His beef comes from a farmer in Floresville, his quail from Bandera, his grits from Converse and his tomatoes from Hidalgo County. But he’ll go much further afield to find the best-quality sustainably grown ingredient when necessary, such as the free-range veal he imports from New Zealand.

“If I can’t get fresh ingredients, I’m not going to serve the dish, period,” he said. This meant eliminating some longtime favorites, like the squash blossom and huitlacoche soup.

Another element came into play for the swordfish. “They’ve been heavily overfished for some time now,” he said. “We’ve come to the point that my kids aren’t going to be able to see those fish. And the crab they were using came from Southeast Asia, where they’re destroying the wetlands and making more people die from tsunamis.

“Besides,” he added, “If it’s really good, it doesn’t need to be deep-fried.”

It was a risky move.
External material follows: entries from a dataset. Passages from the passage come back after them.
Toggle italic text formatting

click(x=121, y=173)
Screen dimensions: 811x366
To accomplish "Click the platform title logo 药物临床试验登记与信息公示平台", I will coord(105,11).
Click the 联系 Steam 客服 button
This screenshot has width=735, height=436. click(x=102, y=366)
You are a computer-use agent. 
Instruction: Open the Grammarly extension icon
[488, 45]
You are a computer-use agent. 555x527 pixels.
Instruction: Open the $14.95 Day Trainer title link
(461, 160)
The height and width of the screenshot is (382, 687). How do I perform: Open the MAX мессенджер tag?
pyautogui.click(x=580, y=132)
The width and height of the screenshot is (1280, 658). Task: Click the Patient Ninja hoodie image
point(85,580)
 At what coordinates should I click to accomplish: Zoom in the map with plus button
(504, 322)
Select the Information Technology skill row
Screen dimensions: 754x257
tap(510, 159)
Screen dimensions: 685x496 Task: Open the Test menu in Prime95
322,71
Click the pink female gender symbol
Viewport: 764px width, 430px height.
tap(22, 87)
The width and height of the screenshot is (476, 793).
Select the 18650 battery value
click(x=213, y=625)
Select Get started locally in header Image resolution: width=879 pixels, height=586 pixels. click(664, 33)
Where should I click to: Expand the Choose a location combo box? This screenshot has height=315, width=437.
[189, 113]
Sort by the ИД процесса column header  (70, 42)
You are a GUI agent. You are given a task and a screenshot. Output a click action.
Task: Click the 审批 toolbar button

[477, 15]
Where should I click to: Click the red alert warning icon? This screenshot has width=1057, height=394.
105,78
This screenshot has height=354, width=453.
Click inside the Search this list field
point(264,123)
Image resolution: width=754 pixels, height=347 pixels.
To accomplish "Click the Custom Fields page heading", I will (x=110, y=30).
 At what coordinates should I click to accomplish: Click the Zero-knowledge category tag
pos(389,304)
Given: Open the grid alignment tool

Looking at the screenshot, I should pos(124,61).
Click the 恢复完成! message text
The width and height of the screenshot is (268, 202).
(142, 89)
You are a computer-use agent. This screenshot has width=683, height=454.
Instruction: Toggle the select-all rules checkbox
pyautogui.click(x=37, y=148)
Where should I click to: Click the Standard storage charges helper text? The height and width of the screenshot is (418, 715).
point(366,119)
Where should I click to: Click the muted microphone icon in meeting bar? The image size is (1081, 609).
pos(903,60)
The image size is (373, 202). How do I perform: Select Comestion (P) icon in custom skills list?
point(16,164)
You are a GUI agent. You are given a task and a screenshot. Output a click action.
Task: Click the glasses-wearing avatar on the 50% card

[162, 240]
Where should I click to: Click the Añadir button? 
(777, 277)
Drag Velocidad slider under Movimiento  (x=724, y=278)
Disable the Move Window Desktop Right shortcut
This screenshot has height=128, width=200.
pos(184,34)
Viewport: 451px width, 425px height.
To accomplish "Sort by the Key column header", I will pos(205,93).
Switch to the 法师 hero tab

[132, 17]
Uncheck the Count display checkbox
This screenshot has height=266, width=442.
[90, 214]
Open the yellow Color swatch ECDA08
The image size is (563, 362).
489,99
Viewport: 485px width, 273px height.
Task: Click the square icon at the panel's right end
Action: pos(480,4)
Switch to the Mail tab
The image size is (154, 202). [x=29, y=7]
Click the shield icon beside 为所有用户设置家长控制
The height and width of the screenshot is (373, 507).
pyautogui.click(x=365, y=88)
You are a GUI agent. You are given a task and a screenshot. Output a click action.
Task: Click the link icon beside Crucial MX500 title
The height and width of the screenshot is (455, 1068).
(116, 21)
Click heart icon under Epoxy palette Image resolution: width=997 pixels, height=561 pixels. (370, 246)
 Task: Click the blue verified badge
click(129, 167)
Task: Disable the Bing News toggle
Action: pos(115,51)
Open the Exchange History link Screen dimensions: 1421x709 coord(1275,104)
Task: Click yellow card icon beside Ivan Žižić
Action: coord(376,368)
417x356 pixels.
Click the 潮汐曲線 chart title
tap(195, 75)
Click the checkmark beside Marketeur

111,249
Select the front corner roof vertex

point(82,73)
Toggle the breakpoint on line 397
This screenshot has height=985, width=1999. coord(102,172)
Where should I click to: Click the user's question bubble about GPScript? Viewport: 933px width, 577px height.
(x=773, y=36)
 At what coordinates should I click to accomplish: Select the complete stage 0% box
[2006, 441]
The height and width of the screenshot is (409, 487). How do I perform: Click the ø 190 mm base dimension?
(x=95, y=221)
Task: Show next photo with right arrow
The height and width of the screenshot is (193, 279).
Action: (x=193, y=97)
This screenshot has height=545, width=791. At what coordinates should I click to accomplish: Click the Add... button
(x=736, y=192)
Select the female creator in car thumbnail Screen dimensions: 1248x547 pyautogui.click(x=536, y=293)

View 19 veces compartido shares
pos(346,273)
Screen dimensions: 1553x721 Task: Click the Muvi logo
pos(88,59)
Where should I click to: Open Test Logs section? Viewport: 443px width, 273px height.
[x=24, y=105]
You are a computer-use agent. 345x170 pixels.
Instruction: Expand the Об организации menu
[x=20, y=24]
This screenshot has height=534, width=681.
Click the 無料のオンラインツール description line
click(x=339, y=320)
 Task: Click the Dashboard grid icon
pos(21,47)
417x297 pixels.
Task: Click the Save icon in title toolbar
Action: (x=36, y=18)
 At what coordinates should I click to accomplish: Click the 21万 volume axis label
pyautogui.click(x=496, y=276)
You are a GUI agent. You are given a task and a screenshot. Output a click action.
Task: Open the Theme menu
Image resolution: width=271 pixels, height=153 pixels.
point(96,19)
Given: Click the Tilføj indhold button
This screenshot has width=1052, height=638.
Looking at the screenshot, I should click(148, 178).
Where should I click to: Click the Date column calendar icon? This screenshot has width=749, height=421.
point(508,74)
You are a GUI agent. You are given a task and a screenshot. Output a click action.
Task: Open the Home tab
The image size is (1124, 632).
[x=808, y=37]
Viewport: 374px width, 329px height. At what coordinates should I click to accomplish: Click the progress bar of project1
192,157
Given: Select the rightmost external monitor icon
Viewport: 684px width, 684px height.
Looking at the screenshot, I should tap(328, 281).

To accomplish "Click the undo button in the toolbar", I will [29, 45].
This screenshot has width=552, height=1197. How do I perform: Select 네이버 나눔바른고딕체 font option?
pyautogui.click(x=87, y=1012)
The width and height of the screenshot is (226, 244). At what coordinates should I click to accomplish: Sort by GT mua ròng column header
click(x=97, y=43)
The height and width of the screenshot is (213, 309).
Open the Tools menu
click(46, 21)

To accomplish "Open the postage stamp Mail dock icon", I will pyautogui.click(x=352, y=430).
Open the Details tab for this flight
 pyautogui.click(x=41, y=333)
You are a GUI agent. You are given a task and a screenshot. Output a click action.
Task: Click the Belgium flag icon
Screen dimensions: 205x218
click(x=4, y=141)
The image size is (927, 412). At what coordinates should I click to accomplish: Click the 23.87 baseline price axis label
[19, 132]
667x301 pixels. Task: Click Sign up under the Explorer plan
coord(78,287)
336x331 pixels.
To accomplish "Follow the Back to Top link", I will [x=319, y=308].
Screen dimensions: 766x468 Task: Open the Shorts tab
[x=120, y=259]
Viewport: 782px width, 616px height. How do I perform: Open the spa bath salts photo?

San Antonio’s River Walk draws a traditional crowd, fond of their fried foods and Tex-Mex and not as keen on cutting edge cuisine as some of the high-end resort crowds Brand has served in the past. A number of them demanded to talk to the chef.

“In most cases, when I explained to them my reasoning, they understood,” he said. “If it’s on the menu, we’d better be truthful and know where it’s from and know how it’s raised. If you can’t do it from scratch, don’t do it at all.”

Brand’s insistence on tracking his ingredients back to their source stems from his own beginnings as a Midwest farm boy, raising pigs and cattle in Nebraska. “There were two paved roads in the whole county,” he recalls. He earned his pocket money hiring himself out to local farms for $2 or $20 a day, he says. He still looks the part, his blonde and tanned good looks and a shy earnestness tempering his frank words.

He was the oldest of six, and they all took turns cooking recipes that Mom left for them on index cards. The ingredients were simple, so technique was everything.

“I didn’t know what a pomegranate was until I was 19 years old,” he laughs. “Salt, pepper and butter – that’s about all I had. Use what you have, that’s what I learned. And I learned you can’t cook with an ego. Leave the ego to the guests; let them decide what’s great and what’s not.”

Perhaps his aversion to industrialized agriculture stemmed from the time his father had to go to work for hog containment facility – a dreadful place to a sun-drenched farm boy. “Those pigs never saw the sun,” he says, shaking his head.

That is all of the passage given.